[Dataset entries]
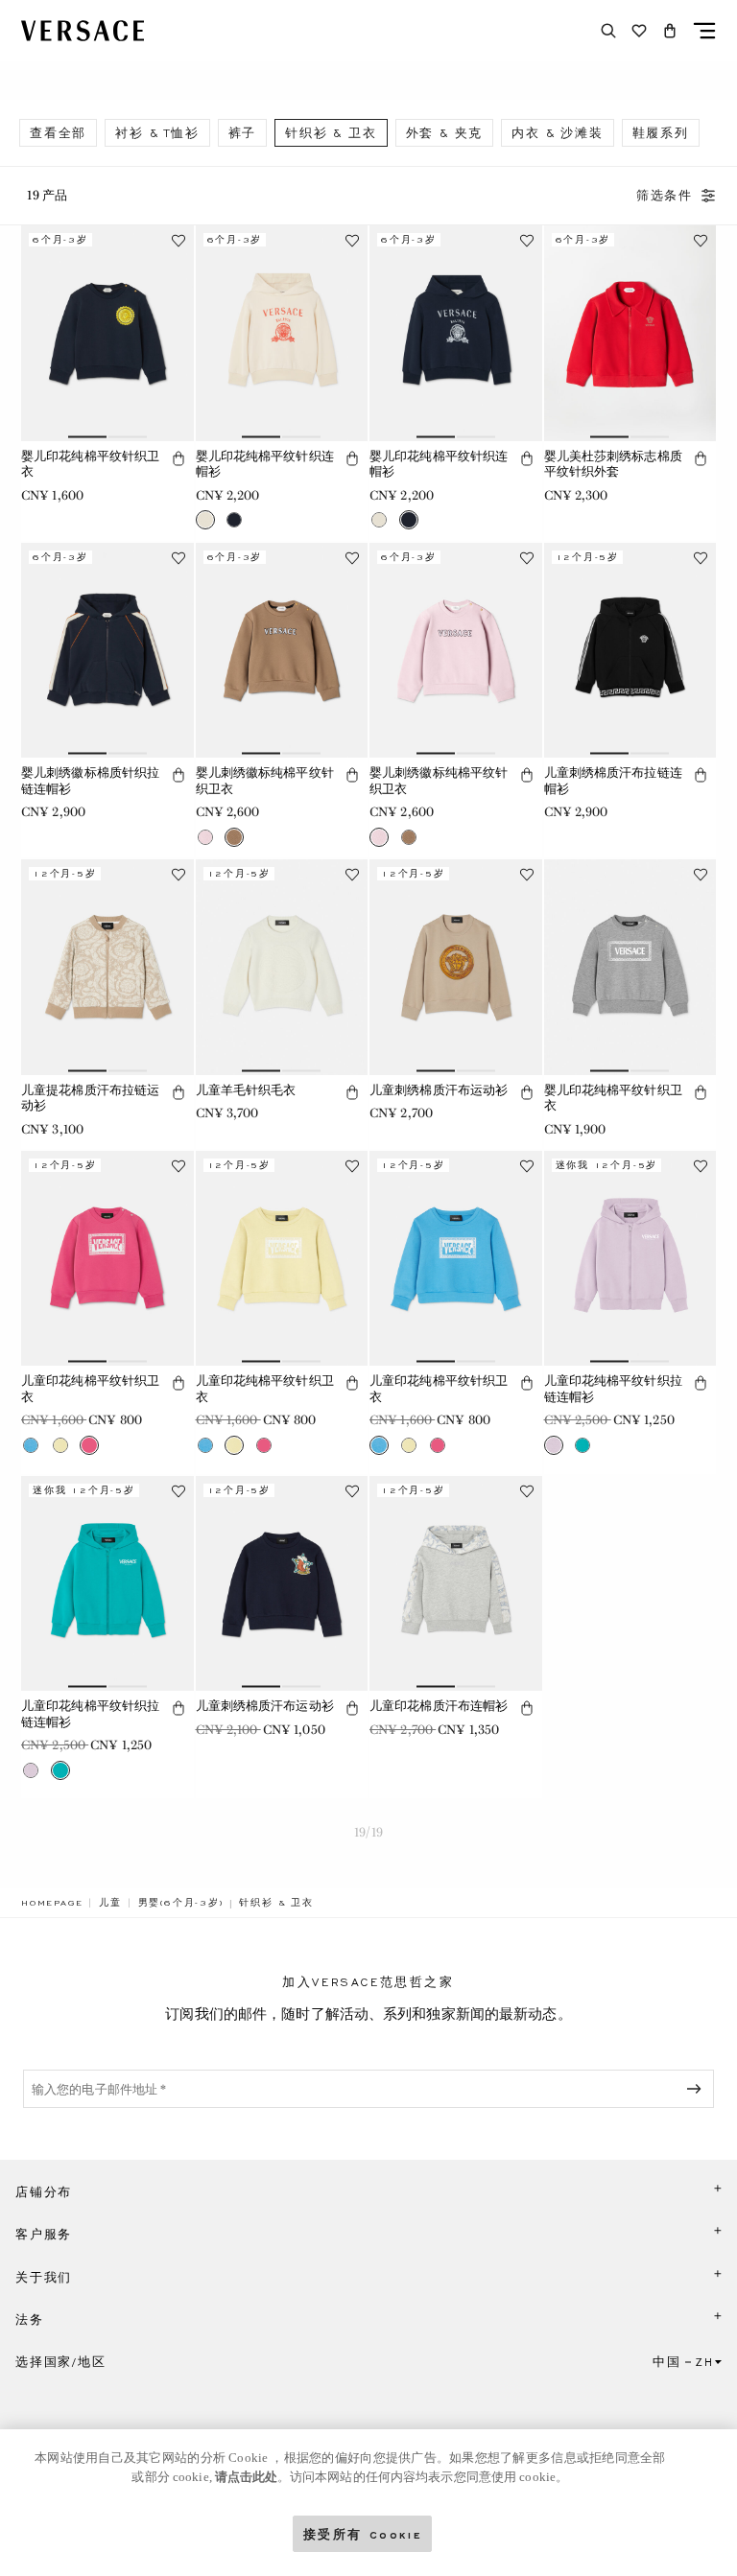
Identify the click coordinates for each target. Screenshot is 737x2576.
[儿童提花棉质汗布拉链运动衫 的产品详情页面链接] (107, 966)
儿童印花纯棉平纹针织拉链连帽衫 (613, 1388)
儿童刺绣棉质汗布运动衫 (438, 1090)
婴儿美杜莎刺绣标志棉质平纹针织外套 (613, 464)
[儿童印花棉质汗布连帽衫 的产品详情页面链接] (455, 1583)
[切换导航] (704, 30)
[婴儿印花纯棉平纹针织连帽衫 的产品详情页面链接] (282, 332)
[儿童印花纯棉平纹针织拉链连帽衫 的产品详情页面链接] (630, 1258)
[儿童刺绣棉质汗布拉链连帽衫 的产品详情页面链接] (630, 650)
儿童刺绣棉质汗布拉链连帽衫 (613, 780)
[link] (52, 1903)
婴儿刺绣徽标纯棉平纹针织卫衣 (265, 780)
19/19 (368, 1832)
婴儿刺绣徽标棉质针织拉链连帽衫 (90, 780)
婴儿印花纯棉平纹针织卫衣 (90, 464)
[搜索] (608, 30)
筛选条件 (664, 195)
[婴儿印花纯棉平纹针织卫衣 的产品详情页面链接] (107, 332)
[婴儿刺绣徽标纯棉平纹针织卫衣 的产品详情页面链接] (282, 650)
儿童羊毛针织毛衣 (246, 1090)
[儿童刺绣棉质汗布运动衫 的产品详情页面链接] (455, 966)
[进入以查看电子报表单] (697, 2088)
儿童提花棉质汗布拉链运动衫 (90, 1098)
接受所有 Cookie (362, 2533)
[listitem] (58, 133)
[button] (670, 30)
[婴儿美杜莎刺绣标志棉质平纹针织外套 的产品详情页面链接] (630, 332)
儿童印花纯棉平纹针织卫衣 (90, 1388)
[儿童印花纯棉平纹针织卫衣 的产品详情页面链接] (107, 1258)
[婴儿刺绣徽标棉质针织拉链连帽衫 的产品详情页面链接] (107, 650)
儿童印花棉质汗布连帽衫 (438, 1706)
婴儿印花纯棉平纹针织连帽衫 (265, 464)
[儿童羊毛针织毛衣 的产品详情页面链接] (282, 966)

= Exercise details =
The copy you give must repeat each record character for character, but it must not include the pictures.

= Answer to the problem =
Identify the click coordinates for each target. Screenshot is 737x2576.
[儿童提花棉质汗布拉链运动衫 的产品详情页面链接] (107, 966)
儿童印花纯棉平纹针织拉链连帽衫 (613, 1388)
儿童刺绣棉质汗布运动衫 (438, 1090)
婴儿美杜莎刺绣标志棉质平纹针织外套 (613, 464)
[儿童印花棉质汗布连帽衫 的产品详情页面链接] (455, 1583)
[切换导航] (704, 30)
[婴儿印花纯棉平纹针织连帽衫 的产品详情页面链接] (282, 332)
[儿童印花纯棉平纹针织拉链连帽衫 的产品详情页面链接] (630, 1258)
[儿童刺绣棉质汗布拉链连帽衫 的产品详情页面链接] (630, 650)
儿童刺绣棉质汗布拉链连帽衫 (613, 780)
[link] (52, 1903)
婴儿刺绣徽标纯棉平纹针织卫衣 (265, 780)
19/19 (368, 1832)
婴儿刺绣徽标棉质针织拉链连帽衫 (90, 780)
婴儿印花纯棉平纹针织卫衣 (90, 464)
[搜索] (608, 30)
筛选条件 (664, 195)
[婴儿印花纯棉平纹针织卫衣 的产品详情页面链接] (107, 332)
[婴儿刺绣徽标纯棉平纹针织卫衣 的产品详情页面链接] (282, 650)
儿童羊毛针织毛衣 (246, 1090)
[儿童刺绣棉质汗布运动衫 的产品详情页面链接] (455, 966)
[进入以查看电子报表单] (697, 2088)
儿童提花棉质汗布拉链运动衫 (90, 1098)
接受所有 Cookie (362, 2533)
[listitem] (58, 133)
[button] (670, 30)
[婴儿美杜莎刺绣标志棉质平纹针织外套 的产品详情页面链接] (630, 332)
儿童印花纯棉平纹针织卫衣 (90, 1388)
[儿童印花纯棉平纹针织卫衣 的产品详情页面链接] (107, 1258)
[婴儿刺绣徽标棉质针织拉链连帽衫 的产品详情页面链接] (107, 650)
儿童印花棉质汗布连帽衫 (438, 1706)
婴儿印花纯棉平纹针织连帽衫 (265, 464)
[儿童羊毛针织毛衣 的产品详情页面链接] (282, 966)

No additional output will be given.